Release: KeyShot 10.2
KeyShot 10.2 has been released. There is one important new feature that may interest those who have been trying to port over a Genesis figure to render in KeyShot. There’s a new Mesh Simplification tool. It appears to be all or nothing, though. Its simple UI suggests you can’t crunch just the mesh in the body under the clothes, while leaving neck and face and hands untouched. Unless perhaps you still have well-named mesh layers inside KeyShot.

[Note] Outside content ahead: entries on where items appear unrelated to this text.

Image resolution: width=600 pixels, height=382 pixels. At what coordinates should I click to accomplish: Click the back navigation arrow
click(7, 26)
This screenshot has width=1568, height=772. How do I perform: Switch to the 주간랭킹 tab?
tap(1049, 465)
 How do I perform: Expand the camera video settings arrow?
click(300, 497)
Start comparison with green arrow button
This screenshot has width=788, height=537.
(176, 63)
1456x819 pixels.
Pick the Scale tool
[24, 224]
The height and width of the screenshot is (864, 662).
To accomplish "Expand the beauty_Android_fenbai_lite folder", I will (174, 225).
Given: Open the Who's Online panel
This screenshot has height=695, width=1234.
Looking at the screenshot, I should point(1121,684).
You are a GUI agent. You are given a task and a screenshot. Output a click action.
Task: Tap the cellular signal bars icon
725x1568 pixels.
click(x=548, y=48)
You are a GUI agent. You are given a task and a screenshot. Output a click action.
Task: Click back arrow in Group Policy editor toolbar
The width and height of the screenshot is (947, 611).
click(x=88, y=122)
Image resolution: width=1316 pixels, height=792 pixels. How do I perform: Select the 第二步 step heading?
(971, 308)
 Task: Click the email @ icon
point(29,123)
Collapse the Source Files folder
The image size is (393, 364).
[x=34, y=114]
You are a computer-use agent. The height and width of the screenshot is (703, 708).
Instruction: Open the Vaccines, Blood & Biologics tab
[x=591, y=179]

For selective mesh reduction you would ideally need the official Decimator plugin inside DAZ Studio before export, and that plugin is still at $100 on the DAZ Store.
Those taking posed and dressed Genesis 8 figures over to Poser (for the comic-book line-art and sketch features, not for photoreal) will want the Automatic OBJ Exporter script set and the $50 Atangeo Balancer, to speed the process and make the figure wieldy in Poser. Atangeo does a very good job, is easy to use, and is far more stable than Meshlab. The downside there is no re-pose-ability. The result is a static .OBJ figure, but at least after decimation it doesn’t weigh umpteen gigabytes.
I have not been able to test it yet, but apparently KeyShot 10.x has fixed the ‘butterfly-wing eyelashes’ problem on DAZ figure imports. The problem was previously caused by lack of support for transparency maps, but is now said to be fixed.
Those trying to take Genesis to KeyShot for photoreal may also want the Realistic Skin Shader for Keyshot. Though it’s probably now a lot less hassle just to stick with iRay, now that iRay has seen a number of very major speed-boosts over the last few years.
Blender 3.0 – pose library
Release: new version of MeshLab
MeshLab 2021.05 has been released. Installer downloads are here. The leading free 3D mesh-wrangler can now do ‘pretty’…
“MeshLab now allows to load custom GL shaders”
And texture-map defragmentation, and multi-layer support on .3DS files. Plugins, too.
The fab new stuff we might get… in a few years
Coming up at SIGGRAPH 2021…
StyleCariGAN… “a caricature generation framework based on StyleGAN, which automatically creates a realistic and detailed caricature from an input photo, with optional controls on shape exaggeration and color stylization.”
AgileGAN, apparently an instant cartoon-ifer, less twisted than StyleCariGAN.
Auto-dance timed to the music beats and speed etc. Doesn’t the MikuMiku type software do this already? Well, if it doesn’t, it will soon.
Autocomplete for inking artists, ‘making several short curves to form a longer one’.
Smoke-ring fractal generation. Not exactly Gandalf-quality, but perhaps they can add modifiers for more complexity.
Realistic melting wax animation simulator.
Loose-mesh fabrics that behave realistically and can be ‘pulled’ onto a figure-part, like knitted socks being pulled onto feet.
Generate “real-world” ecosystems with balanced ecologies. Not sure if the animals get to eat each other.
Identify “internal structures” in a picture, auto-animate them as loops.
Better automatic pallette re-sorting.
Seamless manga inpainting, seemingly “for the first time”. Apparently to be used for auto-removal of speech-bubbles from old paper comics that are not in digital format. Not sure it’s that useful though, as mostly you’d just want to blank rather than remove the bubbles.
No advances in auto-coloring of greyscale paintings, by the look of it.